Self-service Performance Engineering
As organizations evolve and transform into digital technology, some of the key focus areas is to be able to increase the velocity, efficiency, and productivity of engineering teams deploying new features at rapid pace with improved performance and reliability of the products. Expectations of the users are like never before. Software performance quality impacts the businesses in terms of customer loss/reduced revenue and organizations wants to stay on top of it. Degrading system performance and non-availability at an inconvenient time can cost millions in lost revenue.
Performance needs to be everybody’s focus and not just that of performance engineering team.
In a fast-paced agile environment, catching performance and reliability issues as they are introduced can be achieved by empowering the product engineering teams to own and execute continuous tests themselves.
Traditionally, product engineers have championed unit testing of functionality but performance has always been overlooked. With technology advancements in automation and readily available tools and accelerators, it’s about time that performance frameworks enable product engineers to execute tests early on in the software development lifecycle.
How do we empower product engineers to execute performance tests?
One way is, creating a self-service performance engineering framework that automates every step of performance evaluation such as writing scripts, execution, result analysis, pass or fail decision making, defect reporting and related notifications.
Product engineering teams should then be able to invoke this framework via a push button, or web chatbots using Slack or voice controlled assistants such as Amazon Echo/Alexa. Chatbots add fun color to it as well.
With technology advancements in automation and readily available tools and accelerators, it’s about time that performance frameworks enable product engineers to execute tests early on in the software development lifecycle
As an example, if a product engineer wants to evaluate the performance of a code change right away, he/she should be able to invoke the self-service framework via any of the above explained integrations. Once invoked, first the framework will use CI/CD tools such as Jenkins to deploy the latest build and execute the test suite. Second, the framework will pull performance metrics from various application performance management tools such as New Relic. Lastly, the framework will leverage a decision making engine to pass or fail the code change. Hence, providing a quick synopsis of the ‘change.’
How do we automate the performance test analysis and decision-making?

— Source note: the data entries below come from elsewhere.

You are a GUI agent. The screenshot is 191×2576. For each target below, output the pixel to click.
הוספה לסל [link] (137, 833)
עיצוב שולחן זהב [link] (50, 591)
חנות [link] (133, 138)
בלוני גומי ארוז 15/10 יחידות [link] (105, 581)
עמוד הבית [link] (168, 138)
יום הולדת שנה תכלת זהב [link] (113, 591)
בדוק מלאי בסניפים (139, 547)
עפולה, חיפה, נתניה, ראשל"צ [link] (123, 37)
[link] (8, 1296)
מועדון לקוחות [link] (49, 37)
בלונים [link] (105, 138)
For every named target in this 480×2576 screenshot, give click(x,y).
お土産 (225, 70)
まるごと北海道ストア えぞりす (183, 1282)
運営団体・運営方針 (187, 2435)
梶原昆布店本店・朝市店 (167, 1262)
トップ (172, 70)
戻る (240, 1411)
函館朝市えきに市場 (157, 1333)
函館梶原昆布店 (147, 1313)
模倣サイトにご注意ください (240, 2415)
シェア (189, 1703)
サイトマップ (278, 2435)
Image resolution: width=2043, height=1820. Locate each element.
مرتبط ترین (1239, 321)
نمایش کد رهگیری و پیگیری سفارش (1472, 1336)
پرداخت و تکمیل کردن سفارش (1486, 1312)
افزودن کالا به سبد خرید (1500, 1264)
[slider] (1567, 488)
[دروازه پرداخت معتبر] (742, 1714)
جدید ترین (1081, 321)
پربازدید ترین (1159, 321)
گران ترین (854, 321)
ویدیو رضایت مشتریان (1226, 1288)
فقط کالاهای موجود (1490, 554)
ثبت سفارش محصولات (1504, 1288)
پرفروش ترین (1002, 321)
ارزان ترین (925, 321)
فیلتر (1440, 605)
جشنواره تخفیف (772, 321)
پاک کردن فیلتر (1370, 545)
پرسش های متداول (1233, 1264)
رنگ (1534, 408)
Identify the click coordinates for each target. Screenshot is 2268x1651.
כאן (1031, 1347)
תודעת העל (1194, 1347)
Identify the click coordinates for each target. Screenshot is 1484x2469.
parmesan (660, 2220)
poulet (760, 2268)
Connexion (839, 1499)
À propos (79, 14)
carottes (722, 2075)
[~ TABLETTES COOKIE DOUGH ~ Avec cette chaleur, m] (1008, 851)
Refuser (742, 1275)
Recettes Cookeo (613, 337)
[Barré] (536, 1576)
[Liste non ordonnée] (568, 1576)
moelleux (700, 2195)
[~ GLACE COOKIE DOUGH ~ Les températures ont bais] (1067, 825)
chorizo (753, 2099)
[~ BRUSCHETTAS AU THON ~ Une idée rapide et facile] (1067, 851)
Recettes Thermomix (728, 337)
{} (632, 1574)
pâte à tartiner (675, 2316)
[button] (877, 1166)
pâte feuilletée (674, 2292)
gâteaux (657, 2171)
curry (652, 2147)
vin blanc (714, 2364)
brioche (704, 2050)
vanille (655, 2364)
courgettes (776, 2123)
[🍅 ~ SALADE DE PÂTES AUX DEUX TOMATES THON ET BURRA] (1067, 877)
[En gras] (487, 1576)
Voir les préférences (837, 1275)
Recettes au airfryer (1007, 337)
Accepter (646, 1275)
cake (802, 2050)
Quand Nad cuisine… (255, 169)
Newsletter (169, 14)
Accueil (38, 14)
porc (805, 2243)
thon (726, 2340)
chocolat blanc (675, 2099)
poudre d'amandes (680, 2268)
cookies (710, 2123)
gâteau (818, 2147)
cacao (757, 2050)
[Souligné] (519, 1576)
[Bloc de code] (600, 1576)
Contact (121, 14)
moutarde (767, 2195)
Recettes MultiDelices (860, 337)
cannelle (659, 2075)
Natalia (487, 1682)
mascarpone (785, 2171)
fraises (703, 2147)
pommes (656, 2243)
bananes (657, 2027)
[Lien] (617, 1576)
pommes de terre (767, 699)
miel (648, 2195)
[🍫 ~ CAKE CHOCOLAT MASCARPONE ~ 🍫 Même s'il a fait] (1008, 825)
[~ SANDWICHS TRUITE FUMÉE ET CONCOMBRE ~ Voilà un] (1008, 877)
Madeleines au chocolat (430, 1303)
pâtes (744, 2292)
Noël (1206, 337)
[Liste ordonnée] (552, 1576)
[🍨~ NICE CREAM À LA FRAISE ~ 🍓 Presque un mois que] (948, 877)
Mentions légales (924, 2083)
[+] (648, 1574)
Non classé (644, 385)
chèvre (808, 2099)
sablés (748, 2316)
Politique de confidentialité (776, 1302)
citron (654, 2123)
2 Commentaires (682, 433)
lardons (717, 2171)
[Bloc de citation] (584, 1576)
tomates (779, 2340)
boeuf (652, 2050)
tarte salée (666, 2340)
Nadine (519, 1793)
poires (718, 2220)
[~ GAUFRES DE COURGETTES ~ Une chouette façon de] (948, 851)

Performance tests and monitoring systems generate ton of metrics. Traditionally one of the most tiresome tasks is to consume all the metrics, correlate, and decide if there is degradation in performance. Now as part of self-service model you would want to automate that as well, that is, you automate the data collection, analysis and pass fail decision-making. In order to pursue that, the first and foremost step is knowing what data to look for in each component of your application and underline infrastructure, automating the key performance metrics collection from various sources, keep a history of all the metrics in a singular central repository and build insights that can compare the results from various builds and then intelligently decide pass-fail based on historical performance as well as set SLAs.
You would also want to make the thresholds dynamic and adaptive and not static so that it can catch degradation even within the SLAs.
Build a tool/system that collects all the metrics from disparate monitoring sources like Load test tools, APM tools, infrastructure monitoring tools etc and acts as the central repository for all the metrics. It keeps the history of each & every test results. This platform knows the baseline performance of all the APIs and use that to quickly compare the results and intelligently deciding for failures.
Defect Management and Notifications
Now as soon as you determine the pass/fail decision for the test you would want to automatically identify the problematic area, be it service response times or reliability or capacity issues and notify the product engineering teams with the pointers about the reasons for the failure. The decision-making engine would know the which key performance indicator has violated and can create automated Jira defects with the details. It can also supplement the defect with the exact timelines of the test and monitoring dashboards permalinks that point to the code path or the component that degraded.
Reduce Time to Prepare and Execute Test
In a typical performance testing cycle, there are a variety of performance tests that teams execute in order to be 100 percent sure that they are not introducing a performance and scalability defect. These tests are usually long both from preparation and execution standpoint whereas in self-service model you need to rely upon short, crisp and specific tests that can quickly point out defects and speed up the overall feedback loop. Having confidence on such tests comes from a solid benchmarking process that generates baseline which can then be used for anomaly detection. Scaled-down load and spike tests are preferred and tests like endurance/volume should be avoided.
Keep the Test Data and Environment Consistent
The quality of the test determines the quality of the product. And in order to maintain quality of your test its very important to be able to reproduce the same exact test environment over and over keeping everything else constant except the very change you are intending to test. Thankfully with teams moving towards ‘Infrastructure as code’ on the cloud using tools like puppet, chef, terraform to test environment can be built with the same exact configuration faster and more efficiently like never before. This helps tremendously in keeping the environment consistent across SDLC and of course between tests. These environments can then be easily expanded and contracted based on needs. For keeping test data consistent, we make our tests self-contained and create & destroy data as part of the test as much as possible. For the ones we can’t create during the test we create as part of the environment build out and Spin up parallel DB with pre-seeded test data.
The good news is if you have all these ingredients done for self-service, you can simply reuse them for embedding performance into your continuous integration and continuous delivery pipeline as well to speed up product features delivery more reliably and frequently to your customers.